**The task:**
The material below has pictures in it. Set down only the lines from the line containing "You are a computer-use agent. 540x330 pixels." through the line containing "Image resolution: width=727", word for word, and leave the pictures behind.

**Supplied records:**
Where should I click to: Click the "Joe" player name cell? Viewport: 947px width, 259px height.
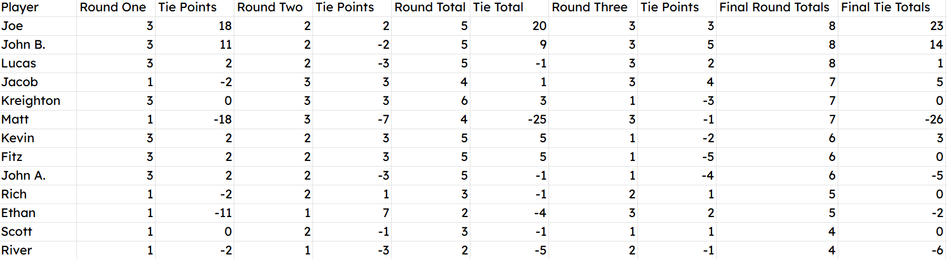click(12, 26)
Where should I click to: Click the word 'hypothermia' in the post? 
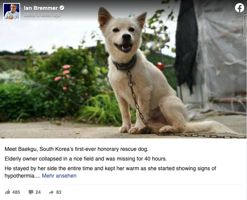19,176
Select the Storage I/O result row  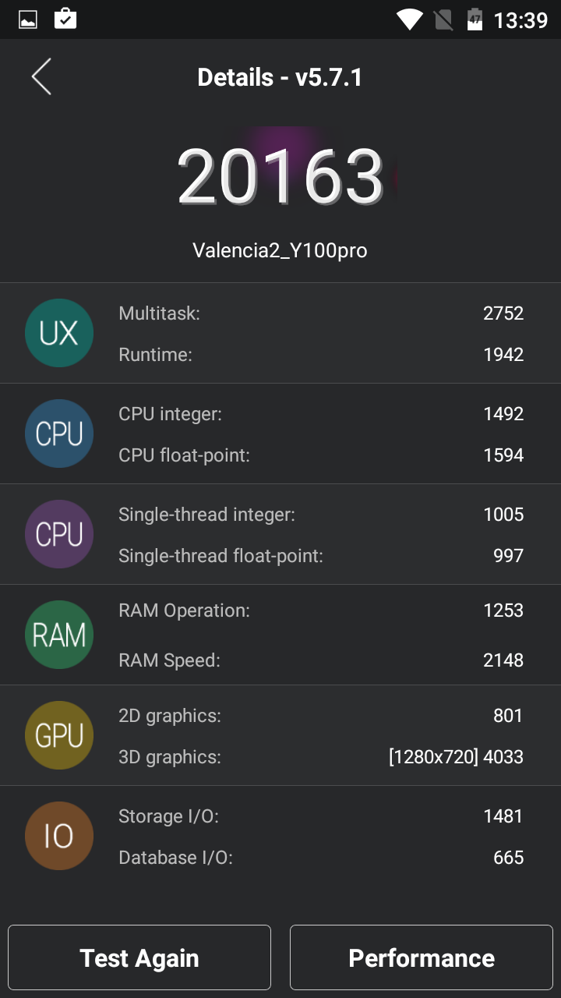320,816
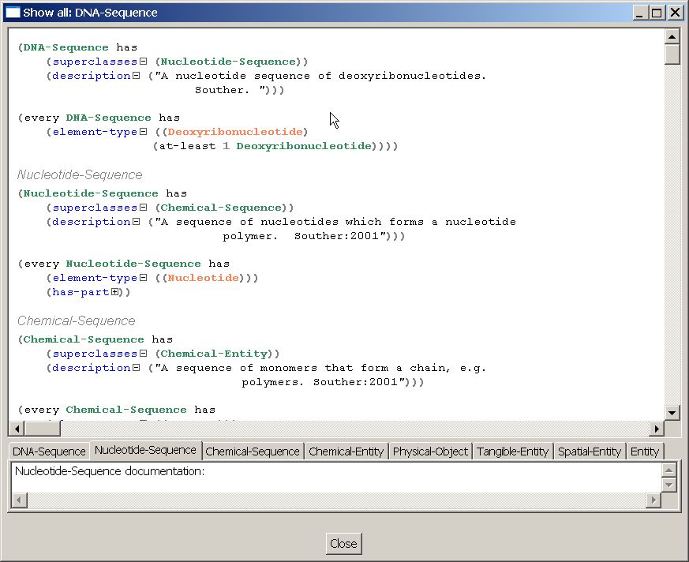
Task: Collapse element-type slot of Nucleotide-Sequence
Action: [143, 278]
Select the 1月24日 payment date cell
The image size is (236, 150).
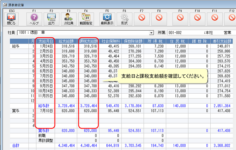point(46,46)
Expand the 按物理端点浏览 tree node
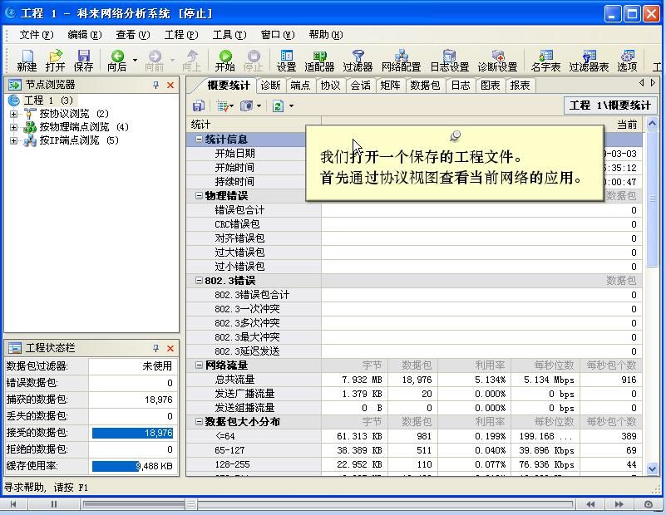This screenshot has width=666, height=515. 14,127
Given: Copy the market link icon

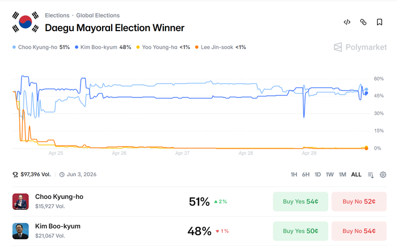Looking at the screenshot, I should [364, 22].
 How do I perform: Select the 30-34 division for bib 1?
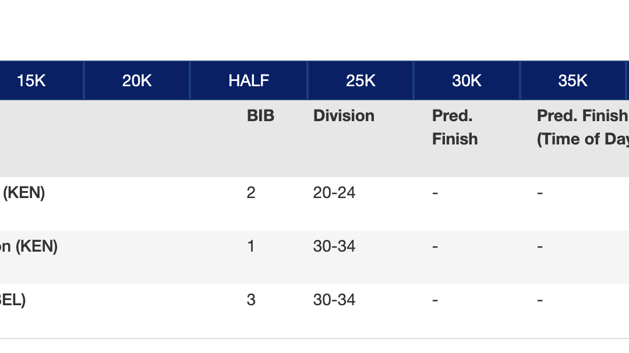(334, 246)
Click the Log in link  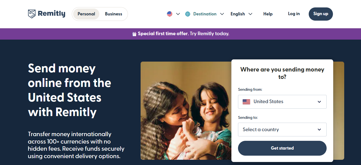click(x=294, y=14)
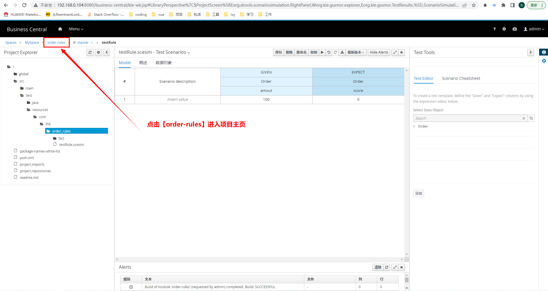This screenshot has height=291, width=548.
Task: Collapse the Project Explorer panel
Action: pos(107,52)
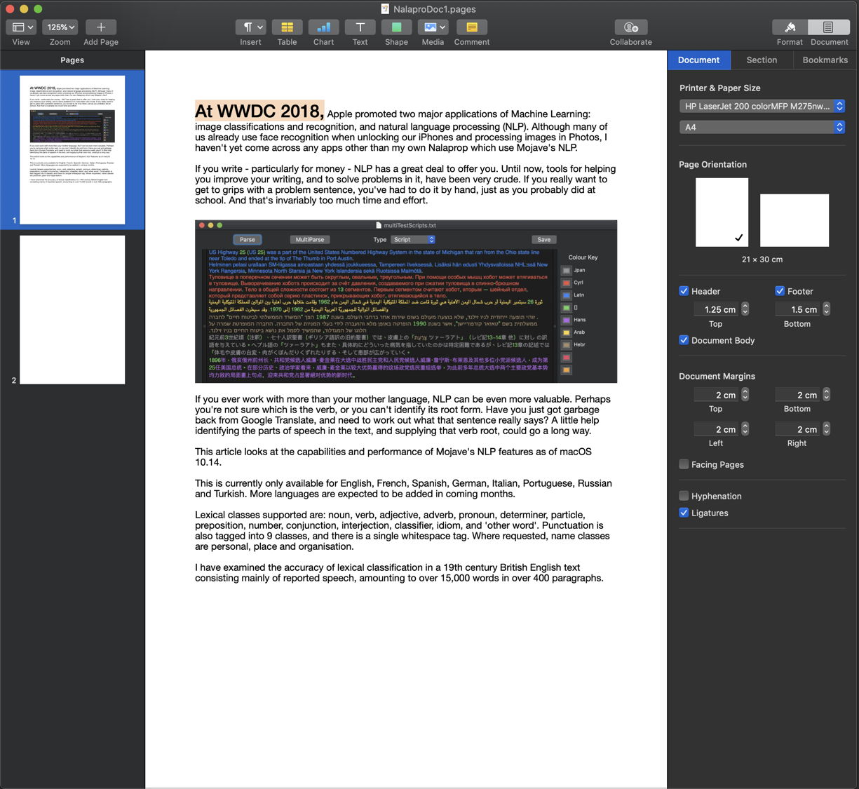Open the HP LaserJet printer dropdown
859x789 pixels.
click(x=762, y=106)
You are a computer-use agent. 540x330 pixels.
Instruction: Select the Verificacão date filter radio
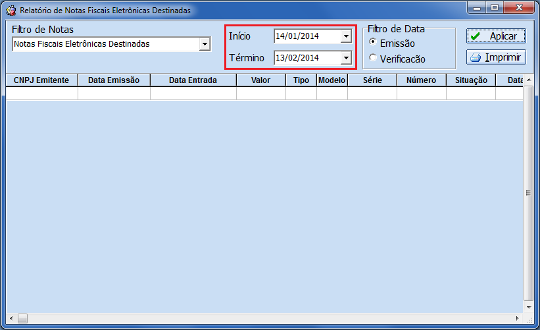(x=374, y=58)
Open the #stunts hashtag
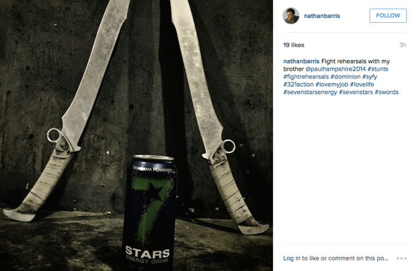The width and height of the screenshot is (416, 271). (378, 69)
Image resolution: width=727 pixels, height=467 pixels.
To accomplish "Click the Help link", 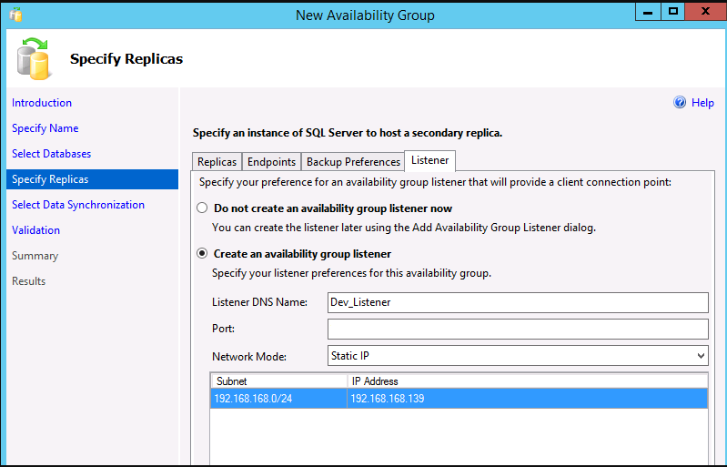I will (702, 103).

**Answer section:**
You are a computer-use agent. 540x330 pixels.
Instruction: Select the Verificacão date filter radio
(x=374, y=58)
Open the #stunts hashtag
The width and height of the screenshot is (416, 271). (378, 69)
Image resolution: width=727 pixels, height=467 pixels.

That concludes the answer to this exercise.